FRANKFORT, Ky. — With the expiration of the farm bill on Sept. 30, concerns and speculation about what might happen next came quickly.

Several ag organizations – including the American Farm Bureau Federation, the National Corn Growers Assoc. and the National Milk Producer Federation (NMPF), to name a few – issued a joint statement: “While expiration of farm bill program authorities has little or no effect on some important programs, it has terminated a number of important programs and will very adversely affect many farmers and ranchers, as well as ongoing market development and conservation efforts.”

Those in dairy are already being affected, as some programs changed with the expiration date. In fact, if a bill doesn’t pass by the end of the year, provisions set forth in 1949 permanent law legislation could cause dairy prices to jump extensively.
“Dairy is among the first sectors in agriculture to feel the impact of Congress’ inability to reach accord on most anything, including a new farm bill,” said Jerry Kozak, president and CEO of NMPF. “Had the House leadership brought the bipartisan farm bill to the floor, I believe we could have passed a bill containing the Dairy Security Act (DSA). Instead, we are in uncharted waters, and one of our life rafts has disappeared.”

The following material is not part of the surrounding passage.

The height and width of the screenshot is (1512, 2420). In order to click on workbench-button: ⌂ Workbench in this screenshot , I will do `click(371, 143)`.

But the DSA, contained in the pending version of the farm bill, is somewhat controversial as it includes a voluntary supply management program, or Dairy Market Stabilization Program, something supported by NMPF but opposed by other dairy organizations.

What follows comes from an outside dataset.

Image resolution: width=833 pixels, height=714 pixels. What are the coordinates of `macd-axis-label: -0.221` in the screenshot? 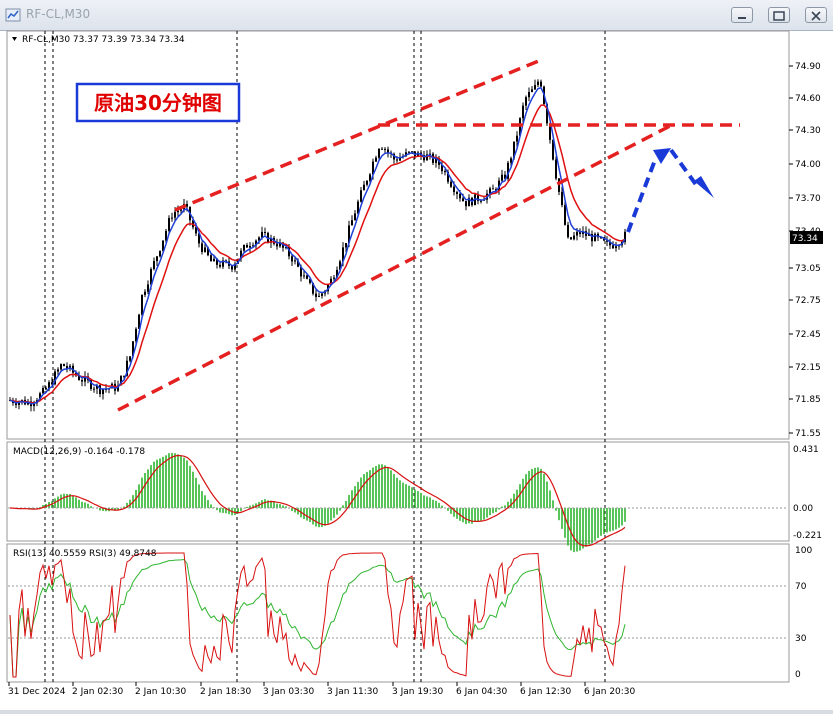 It's located at (808, 536).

Kentucky Dairy Development Council Executive Director Maury Cox said the program as written in the bill might not be good for small producers, and some changes need to be made in that provision of the bill before it becomes law.

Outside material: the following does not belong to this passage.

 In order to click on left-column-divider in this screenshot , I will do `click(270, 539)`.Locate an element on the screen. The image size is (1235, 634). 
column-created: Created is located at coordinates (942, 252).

“We hope when (lawmakers) come back, they are going to do an extension and re-look at this after the first of the year. We’re not real crazy about the DSA. We think there are some things that we would like to see changed,” he said.

“If they are going to have supply management, it probably should be a mandatory thing. We don’t necessarily agree with the concept of it. We think there will be larger producers who supply the greater quantity of milk, that will not participate and it will put the smaller farmers at a disadvantage, quickly.”

Cox also said he believes Congress will at least pass an extension of the farm bill before any provisions kick in that would raise the price of milk to an exorbitant level.

USDA Secretary Tom Vilsack said, “Many programs and policies of the U.S. Department of Agriculture were authorized under the Food, Conservation and Energy Act of 2008 (farm bill) through September 30, 2012. These include a great number of critical programs impacting millions of Americans, including programs for farm commodity and price support, conservation, research, nutrition, food safety and agricultural trade.”

He also said with the expiration, the agency’s authority or funding to deliver many of these programs expired, leaving USDA with far fewer tools to help strengthen U.S. agriculture and grow a rural economy that supports 1 in 12 American jobs. “Authority and funding for additional programs is set to expire in the coming months. Without action by the House of Representatives on a multi-year Food, Farm and Jobs Bill, rural communities are today being asked to shoulder additional burdens and additional uncertainty in a tough time,” he added.

“As we continue to urge Congress to give USDA more tools to grow the rural economy, USDA will work hard to keep producers and farm families informed regarding those programs which are no longer available to them.”